» Problem
Can you copy out the email reply about the dotless j below, word for word from start to finish?

— start Excerpted text —

Re: dotless j

From: Timothy Partridge (timpart@perdix.demon.co.uk)
Date: Tue Jul 06 1999 - 15:06:51 EDT


John Cowan recently said:

> Timothy Partridge wrote:
>
> > In England in the 11th and 12th centuries i was written without a dot. It
> > was common to write the i at the end of a word in a long form which looks
> > like a dotless j. (But it was still an i and did not represent a different
> > sound.)
>
> Pretty good evidence that all these are presentation forms, not
> distinct characters, I'd say. Dotless i is a *character* only
> in Turkish; dotless j (or long i) is not a character anywhere.

I omitted to say that my reference also says that long i was *sometimes* used
at the start of a word. I would argue that making it a presentation form is
problematic for the following reasons:

Persons transcibing historic documents onto computer wish to record what the
scribe actually wrote. (Scanned images are fine for some purposes, but
linguistic analysis needs a text file.) Writers have their own quirks and a
fixed presentation form rule like "make a final dotless i a long one" will
impose a 'standard' form where one did not exist in the original document.

— end Excerpted text —
— start Collected data —

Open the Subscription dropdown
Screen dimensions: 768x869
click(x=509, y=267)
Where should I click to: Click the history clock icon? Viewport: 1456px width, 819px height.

— end Collected data —

» Output
Re: dotless j

From: Timothy Partridge (timpart@perdix.demon.co.uk)
Date: Tue Jul 06 1999 - 15:06:51 EDT


John Cowan recently said:

> Timothy Partridge wrote:
>
> > In England in the 11th and 12th centuries i was written without a dot. It
> > was common to write the i at the end of a word in a long form which looks
> > like a dotless j. (But it was still an i and did not represent a different
> > sound.)
>
> Pretty good evidence that all these are presentation forms, not
> distinct characters, I'd say. Dotless i is a *character* only
> in Turkish; dotless j (or long i) is not a character anywhere.

I omitted to say that my reference also says that long i was *sometimes* used
at the start of a word. I would argue that making it a presentation form is
problematic for the following reasons:

Persons transcibing historic documents onto computer wish to record what the
scribe actually wrote. (Scanned images are fine for some purposes, but
linguistic analysis needs a text file.) Writers have their own quirks and a
fixed presentation form rule like "make a final dotless i a long one" will
impose a 'standard' form where one did not exist in the original document.